= Aim of the task =
Convert the entries from the line containing "How do I perform: Select" up to and including the line containing "point(880,193)" into a Markdown table with two columns, Row and Line, where Row numbers each line and Line holds its text. Skip blank lines and leave the pictures out.

= Data shown =
□ □ □ □ □

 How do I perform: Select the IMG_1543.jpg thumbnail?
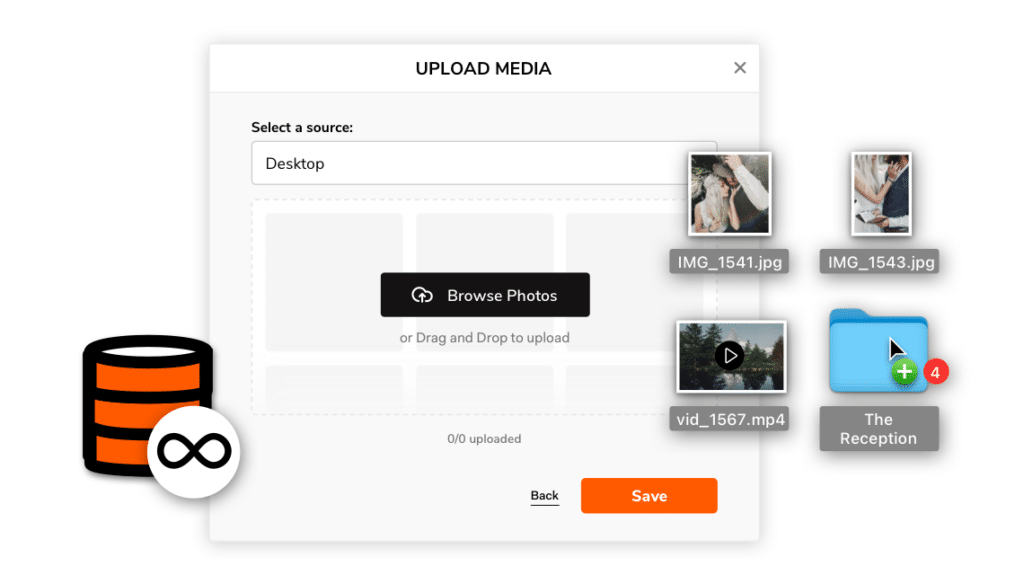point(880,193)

□ □ □ □ □

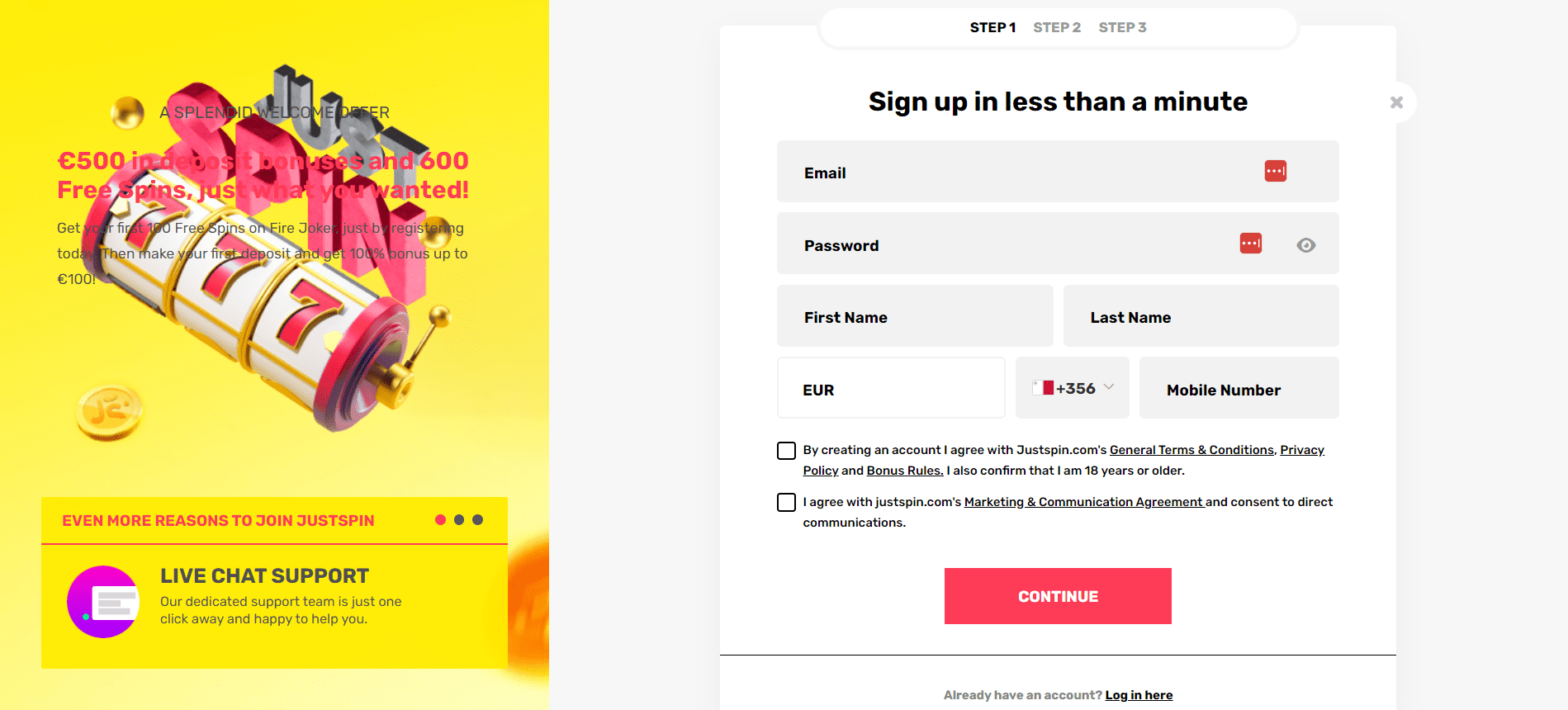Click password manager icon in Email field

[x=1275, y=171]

□ □ □ □ □

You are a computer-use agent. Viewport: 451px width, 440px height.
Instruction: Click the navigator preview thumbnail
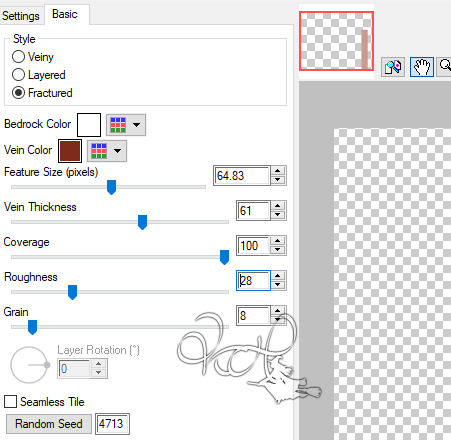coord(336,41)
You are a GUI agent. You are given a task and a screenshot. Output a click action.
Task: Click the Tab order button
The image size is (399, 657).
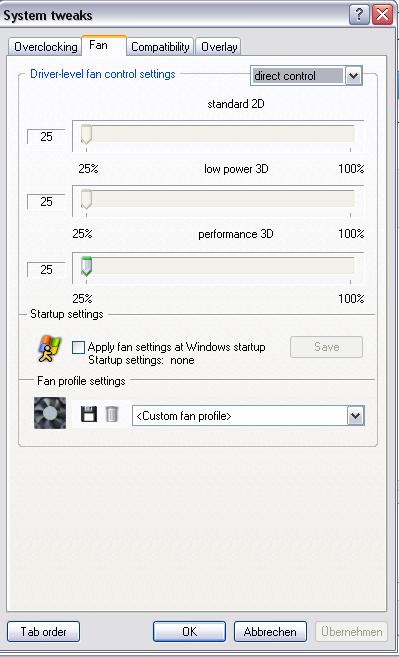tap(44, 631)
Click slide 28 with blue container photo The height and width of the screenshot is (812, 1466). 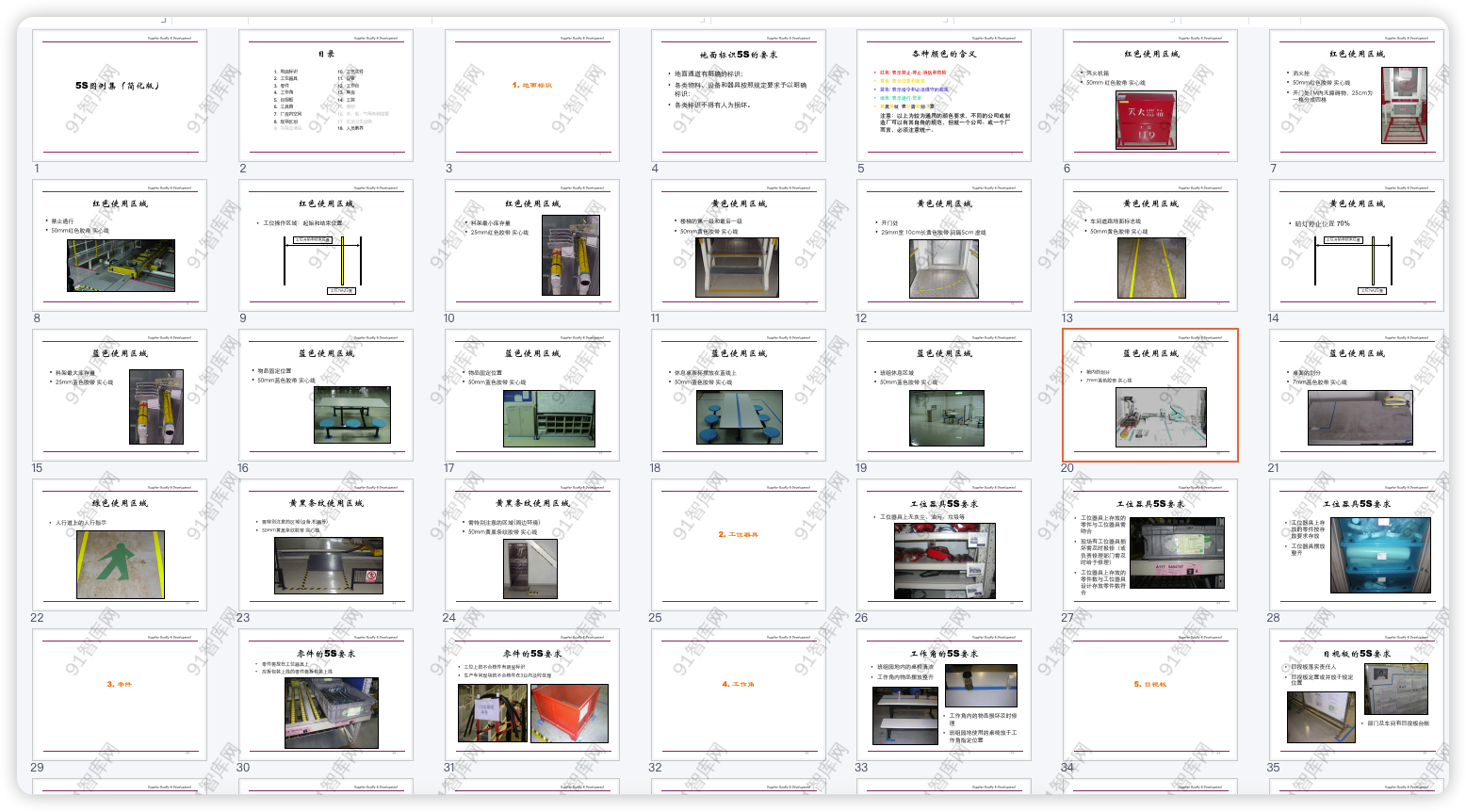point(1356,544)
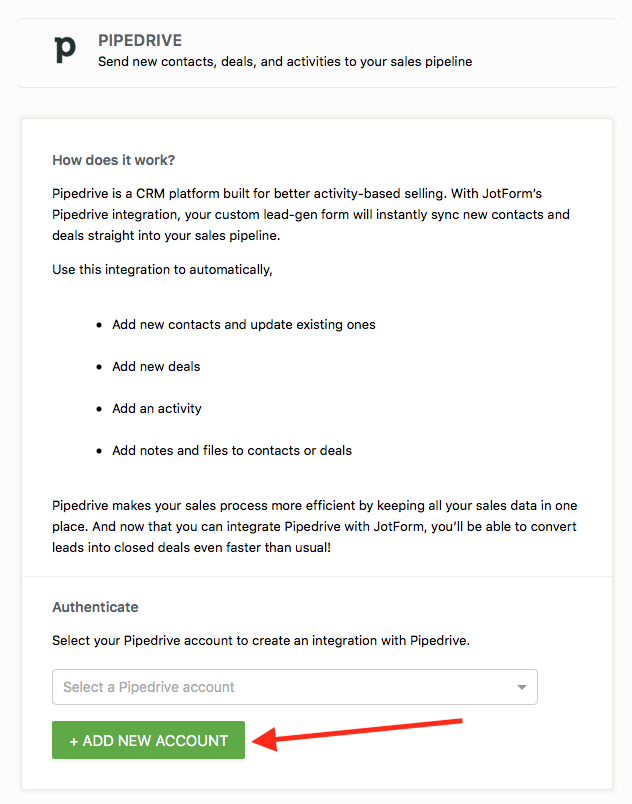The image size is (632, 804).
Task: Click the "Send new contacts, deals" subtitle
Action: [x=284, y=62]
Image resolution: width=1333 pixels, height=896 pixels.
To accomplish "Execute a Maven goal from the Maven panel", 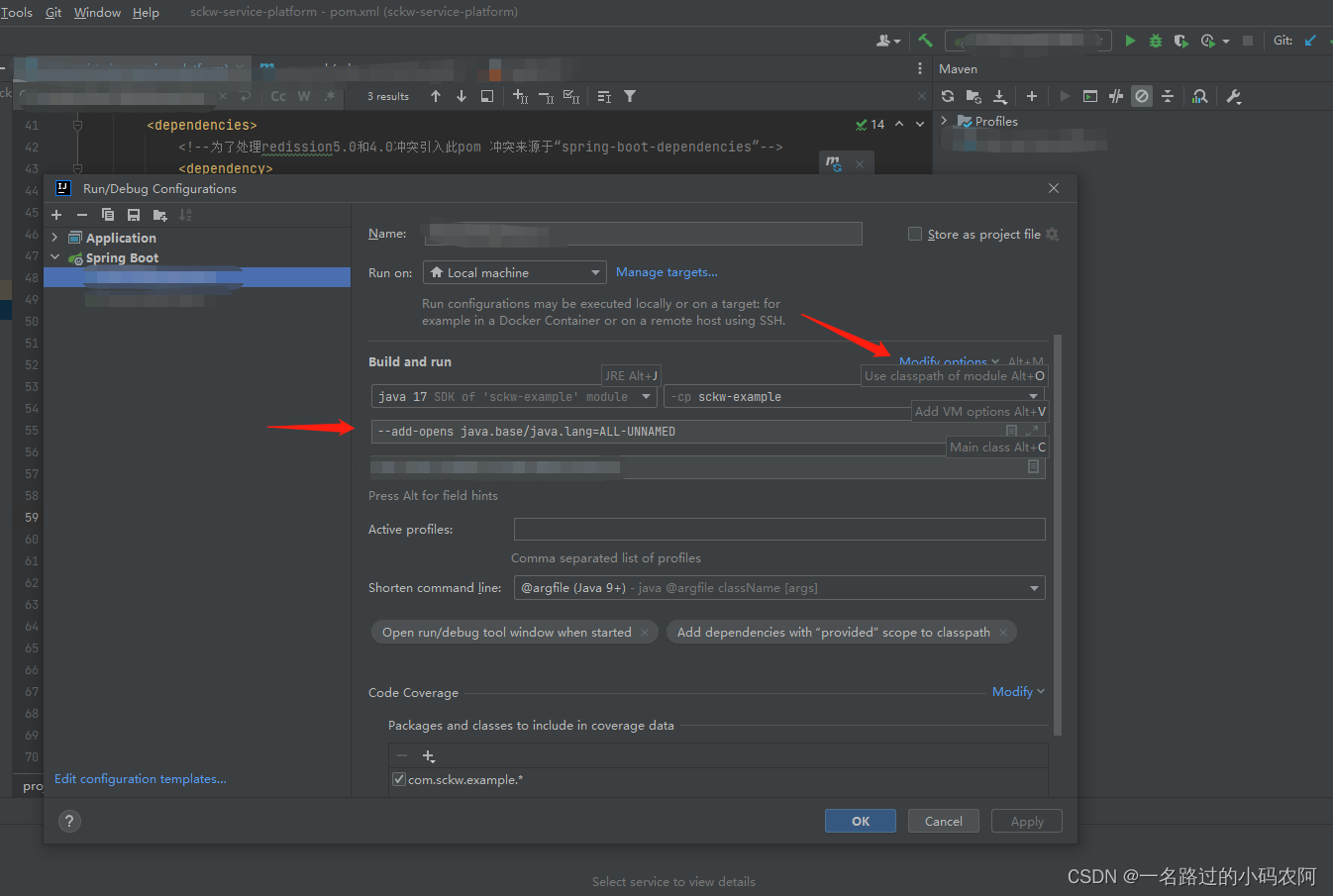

□ □ □ □ □

= Written answer =
| Row | Line |
|---|---|
| 1 |  How do I perform: Select the IMG_1543.jpg thumbnail? |
| 2 | point(880,193) |